Quem desconfiaria de uma família tradicional, cujo pai, Arquímedes (Guillermo Francella), foi um respeitado militar, e o filho, Alejandro (Peter Lanzani), um talentoso jogador de rugby? Os Puccio levavam uma vida normal aos olhos de seus vizinhos e conhecidos, e não foram descobertos até cometerem deslizes, algo comum em atos criminosos. A maneira com que Trapero relata tudo deixa isso bem claro, com um acompanhamento quase que diário da casa da família e como planejavam tudo, desde a escolha da vítima, como iriam sequestrá-la e depois os assassinatos. As sequências de ação também são eletrizantes, mesmo sem perseguições ou tiroteios.

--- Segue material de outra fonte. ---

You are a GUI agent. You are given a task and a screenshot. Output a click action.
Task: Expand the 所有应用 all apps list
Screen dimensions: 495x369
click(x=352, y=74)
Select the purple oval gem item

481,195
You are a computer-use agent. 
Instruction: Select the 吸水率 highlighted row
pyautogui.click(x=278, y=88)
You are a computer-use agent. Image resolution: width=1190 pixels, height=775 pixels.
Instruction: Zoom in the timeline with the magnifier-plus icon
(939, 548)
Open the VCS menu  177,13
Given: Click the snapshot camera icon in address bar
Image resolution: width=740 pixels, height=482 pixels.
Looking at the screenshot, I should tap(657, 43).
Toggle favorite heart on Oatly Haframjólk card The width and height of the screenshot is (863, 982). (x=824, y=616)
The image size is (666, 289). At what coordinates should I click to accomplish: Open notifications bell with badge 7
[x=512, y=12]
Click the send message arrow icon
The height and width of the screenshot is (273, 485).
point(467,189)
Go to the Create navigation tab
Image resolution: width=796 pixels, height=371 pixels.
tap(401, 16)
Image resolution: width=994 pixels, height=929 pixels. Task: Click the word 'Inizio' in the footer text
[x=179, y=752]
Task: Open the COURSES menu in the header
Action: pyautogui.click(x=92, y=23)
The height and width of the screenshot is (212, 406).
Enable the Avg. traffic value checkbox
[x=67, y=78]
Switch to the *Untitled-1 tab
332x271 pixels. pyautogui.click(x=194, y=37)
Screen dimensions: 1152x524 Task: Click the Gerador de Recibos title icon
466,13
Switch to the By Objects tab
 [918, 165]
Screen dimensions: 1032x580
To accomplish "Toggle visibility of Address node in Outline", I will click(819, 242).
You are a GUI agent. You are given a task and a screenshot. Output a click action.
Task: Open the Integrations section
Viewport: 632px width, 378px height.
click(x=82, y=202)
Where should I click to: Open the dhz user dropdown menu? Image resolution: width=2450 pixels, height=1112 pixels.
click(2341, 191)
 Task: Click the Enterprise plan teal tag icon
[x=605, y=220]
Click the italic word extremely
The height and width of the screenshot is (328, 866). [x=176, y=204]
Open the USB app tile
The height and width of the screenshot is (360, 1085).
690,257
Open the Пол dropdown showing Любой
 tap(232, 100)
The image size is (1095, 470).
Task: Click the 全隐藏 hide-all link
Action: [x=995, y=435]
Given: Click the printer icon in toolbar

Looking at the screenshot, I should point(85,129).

Apesar dos crimes receberem bastante atenção, o foco do roteiro está em pai e filho; no respeitado militar desempregado e no amado atleta que é seu braço direito. É claro que temos a chance de conhecer bem o ambiente da família e suas personalidades, mas a tensão forte é entre os dois e é isso que o longa destaca. Alejandro não sujava as mãos, mas ajudava e era cúmplice do que acontecia, enquanto no restante do tempo era o principal jogador do time e seleção argentina e começa a namorar uma bela garota. Arquimedes, por sua vez, quer o filho ao seu lado e o chama de ingrato quando este quer tomar rumo próprio na vida. Os altos e baixos dos dois atinge seu ápice quando o esquema dos Puccio é descoberto e eles têm um confronto final de tirar o fôlego e com um desfecho totalmente inesperado.
O Clã também acaba por mostrar as relações de poder no governo e se preocupa bastante em contextualizar a história do país daquele período. Início da década de 80, crise, transição para democracia, perda de poder dos militares. Com essas mudanças, Arquímedes não consegue mais ter proteção de seus amigos e os problemas que enfrenta acabam resultando em sua captura poucos anos depois. Para ilustrar, o diretor insere algumas imagens de antigos presidentes dando discursos na televisão, algo que, particularmente, considero bem melhor do que escalar um ator para fazer.
A frieza e impressionante calma de Arquimedes chegam a ser assustadoras em alguns momentos e, se não fosse pela trilha sonora rock n’ roll selecionada para a adaptação e o núcleo de Alejandro, teríamos aqui quase que um suspense arrepiante, mas difícil de se conectar conosco. Ao optar por narrar essa polêmica e triste história com certa leveza, Trapero consegue quebrar esse gelo com bandas como The Kinks, Creedance e David Lee Roth. As festas, bebidas, sexo e drogas de Alejandro dão certo calor por outro lado. O contraste acaba sendo um pouco estranho em função do tom violento do filme, mas, de maneira geral, funciona de maneira positiva.